PASSAGE:
Cell-free fetal DNA (cfDNA), copies of embryo DNA present in maternal blood, can be used as a non-invasive test.

Cell-free Fetal DNA-based Testing

Initial testing of the technology was done using archived samples of genetic material in children whose trisomy status was known.

The results are variable, but generally very good:

  • Of 1000 unborn children with one of the disorders, about 980 have cfDNA that tests positive. The test has high sensitivity (true positive rate).
  • Of 1000 unborn children without the disorders, about 995 test negative. The test has high specificity (true negative rate).

Cell-free Fetal DNA-based Testing…

The designers of a diagnostic test strive for accuracy: A test should have high sensitivity and specificity.

A family with an unborn child undergoing testing wants to know the likelihood of the condition being present if the test is positive.

Suppose a child has tested positive for trisomy 21. What is the probability the child does have trisomy 21, given the positive test result?

Defining Events in Diagnostic Testing

Events of interest in diagnostic testing:

  • \(D\) = {disease present}
  • \(D^C\) = {disease absent}
  • \(T^+\) = {positive test result}
  • \(T^-\) = {negative test result}

Could use \(T\) and \(T^C\), but \(T^+\) and \(T^-\) are consistent with notation in medical and public health literature.

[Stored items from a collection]

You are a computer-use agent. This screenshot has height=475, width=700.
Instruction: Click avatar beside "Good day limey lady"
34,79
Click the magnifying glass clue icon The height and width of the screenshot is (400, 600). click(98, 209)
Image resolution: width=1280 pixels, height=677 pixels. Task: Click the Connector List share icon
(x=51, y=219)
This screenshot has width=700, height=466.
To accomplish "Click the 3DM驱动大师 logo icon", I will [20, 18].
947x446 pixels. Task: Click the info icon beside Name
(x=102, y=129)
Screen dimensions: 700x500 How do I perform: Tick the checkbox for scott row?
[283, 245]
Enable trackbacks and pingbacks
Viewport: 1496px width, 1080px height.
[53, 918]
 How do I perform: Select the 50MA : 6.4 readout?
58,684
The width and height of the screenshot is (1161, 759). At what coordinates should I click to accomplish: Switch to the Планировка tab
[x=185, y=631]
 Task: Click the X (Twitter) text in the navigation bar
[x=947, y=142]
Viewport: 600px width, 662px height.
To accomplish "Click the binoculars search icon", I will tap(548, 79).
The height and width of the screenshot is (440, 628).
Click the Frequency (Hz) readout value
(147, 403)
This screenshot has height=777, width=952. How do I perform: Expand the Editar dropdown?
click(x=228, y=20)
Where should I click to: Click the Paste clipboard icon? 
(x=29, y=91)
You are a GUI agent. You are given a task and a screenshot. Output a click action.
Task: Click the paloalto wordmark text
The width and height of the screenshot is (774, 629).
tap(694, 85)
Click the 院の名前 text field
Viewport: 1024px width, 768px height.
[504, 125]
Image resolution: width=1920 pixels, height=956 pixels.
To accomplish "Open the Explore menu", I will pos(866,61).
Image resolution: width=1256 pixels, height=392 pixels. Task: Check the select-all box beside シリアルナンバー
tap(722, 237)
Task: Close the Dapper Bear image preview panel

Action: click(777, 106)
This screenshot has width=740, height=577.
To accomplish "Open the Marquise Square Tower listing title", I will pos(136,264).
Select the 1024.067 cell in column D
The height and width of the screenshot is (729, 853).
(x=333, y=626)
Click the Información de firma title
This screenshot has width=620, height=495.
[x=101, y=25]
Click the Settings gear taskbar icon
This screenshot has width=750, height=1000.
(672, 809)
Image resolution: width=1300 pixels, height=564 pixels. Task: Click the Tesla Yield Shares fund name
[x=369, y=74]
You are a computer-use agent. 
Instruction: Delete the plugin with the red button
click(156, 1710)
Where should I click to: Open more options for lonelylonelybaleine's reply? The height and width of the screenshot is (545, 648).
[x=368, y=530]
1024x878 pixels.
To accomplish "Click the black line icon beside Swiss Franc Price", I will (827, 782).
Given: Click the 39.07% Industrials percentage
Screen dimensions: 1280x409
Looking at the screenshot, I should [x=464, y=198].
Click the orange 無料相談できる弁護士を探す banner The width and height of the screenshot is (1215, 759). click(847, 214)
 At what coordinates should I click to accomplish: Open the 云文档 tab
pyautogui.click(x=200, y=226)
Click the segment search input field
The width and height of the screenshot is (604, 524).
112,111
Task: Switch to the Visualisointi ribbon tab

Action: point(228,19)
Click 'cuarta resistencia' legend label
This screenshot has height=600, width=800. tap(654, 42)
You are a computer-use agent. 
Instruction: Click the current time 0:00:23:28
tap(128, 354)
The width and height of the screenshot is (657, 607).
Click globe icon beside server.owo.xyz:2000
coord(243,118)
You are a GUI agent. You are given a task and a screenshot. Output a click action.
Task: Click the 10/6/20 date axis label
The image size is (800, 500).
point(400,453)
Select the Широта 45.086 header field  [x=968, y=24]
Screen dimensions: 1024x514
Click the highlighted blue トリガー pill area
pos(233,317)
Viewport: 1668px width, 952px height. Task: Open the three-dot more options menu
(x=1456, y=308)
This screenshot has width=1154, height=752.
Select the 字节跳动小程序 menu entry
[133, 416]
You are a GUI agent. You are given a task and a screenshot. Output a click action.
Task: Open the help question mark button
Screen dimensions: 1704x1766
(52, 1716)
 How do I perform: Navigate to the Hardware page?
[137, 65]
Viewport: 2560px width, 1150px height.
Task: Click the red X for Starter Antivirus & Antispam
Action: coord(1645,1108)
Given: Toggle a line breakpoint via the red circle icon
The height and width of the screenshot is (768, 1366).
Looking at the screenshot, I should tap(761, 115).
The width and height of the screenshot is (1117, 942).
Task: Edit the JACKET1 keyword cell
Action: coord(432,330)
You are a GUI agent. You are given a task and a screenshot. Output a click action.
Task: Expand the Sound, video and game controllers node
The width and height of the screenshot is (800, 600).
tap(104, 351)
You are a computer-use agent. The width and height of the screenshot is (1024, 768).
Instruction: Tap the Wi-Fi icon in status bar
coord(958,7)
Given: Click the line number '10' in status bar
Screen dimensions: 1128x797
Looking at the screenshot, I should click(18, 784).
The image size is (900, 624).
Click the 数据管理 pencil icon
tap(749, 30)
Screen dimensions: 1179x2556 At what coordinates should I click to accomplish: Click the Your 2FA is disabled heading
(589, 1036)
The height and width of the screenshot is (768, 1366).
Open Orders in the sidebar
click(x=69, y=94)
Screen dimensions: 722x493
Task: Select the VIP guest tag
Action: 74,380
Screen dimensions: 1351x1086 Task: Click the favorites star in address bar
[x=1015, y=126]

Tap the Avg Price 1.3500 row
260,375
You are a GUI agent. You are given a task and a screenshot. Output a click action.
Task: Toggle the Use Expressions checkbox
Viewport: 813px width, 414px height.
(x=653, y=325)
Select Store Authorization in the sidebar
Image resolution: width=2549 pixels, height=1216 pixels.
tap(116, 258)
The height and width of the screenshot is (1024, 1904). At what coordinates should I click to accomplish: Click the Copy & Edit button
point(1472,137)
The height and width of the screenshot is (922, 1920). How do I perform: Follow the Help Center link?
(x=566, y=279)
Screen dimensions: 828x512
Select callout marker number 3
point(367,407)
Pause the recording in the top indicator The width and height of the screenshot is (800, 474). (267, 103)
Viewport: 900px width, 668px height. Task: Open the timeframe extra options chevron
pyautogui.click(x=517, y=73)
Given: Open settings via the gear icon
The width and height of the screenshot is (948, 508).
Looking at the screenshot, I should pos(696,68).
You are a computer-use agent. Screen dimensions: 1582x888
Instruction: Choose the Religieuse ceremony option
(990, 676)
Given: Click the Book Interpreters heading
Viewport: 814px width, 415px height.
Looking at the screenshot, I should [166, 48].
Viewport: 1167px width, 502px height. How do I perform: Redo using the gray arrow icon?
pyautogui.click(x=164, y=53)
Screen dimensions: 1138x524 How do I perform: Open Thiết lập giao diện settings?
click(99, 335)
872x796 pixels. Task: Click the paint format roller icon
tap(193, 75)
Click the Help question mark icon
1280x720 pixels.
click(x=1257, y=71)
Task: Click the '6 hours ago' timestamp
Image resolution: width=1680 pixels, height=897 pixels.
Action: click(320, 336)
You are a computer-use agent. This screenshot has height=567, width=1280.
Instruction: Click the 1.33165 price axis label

TASK SET:
1. How was the technology first tested, according to the passage on cell-free fetal DNA testing?
2. What events of interest in diagnostic testing does the passage on cell-free fetal DNA testing define?
3. Extend the passage on cell-free fetal DNA testing, picking up after its last sentence.

ANSWER SET:
1. It was tested using archived samples of genetic material from children whose trisomy status was known.

2. D = disease present; D^C = disease absent; T+ = positive test result; T− = negative test result

3.
Characteristics of a Diagnostic Test

The following measures are all characteristics of a diagnostic test.

  • Sensitivity = \(\Pr(T^+ \mid D)\)
  • Specificity = \(\Pr(T^- \mid D^C)\)
  • False negative rate = \(\Pr(T^- \mid D)\)
    • Note that \(\Pr(T^- \mid D) = 1 - P (T^+ \mid D)\), i.e., 1 - sensitivity
  • False positive rate = \(\Pr(T^+ \mid D^C)\)
    • Note that \(\Pr(T^+ \mid D^C) = 1 - \Pr(T^- \mid D^C)\), that is, 1 - specificity

Positive Predictive Value of a Test

Suppose an individual tests positive for a disease.

The positive predictive value (PPV) of a diagnostic test is the probability that the disease is present, given the test returns a positive results: PPV = \(\Pr(D \mid T^+)\)

The characteristics of a diagnostic test include \(\Pr(T^+ \mid D)\), among other probabilities, but not the reverse conditional \(\Pr(D \mid T^+)\).

Bayes’ Theorem (or Bayes’ Rule)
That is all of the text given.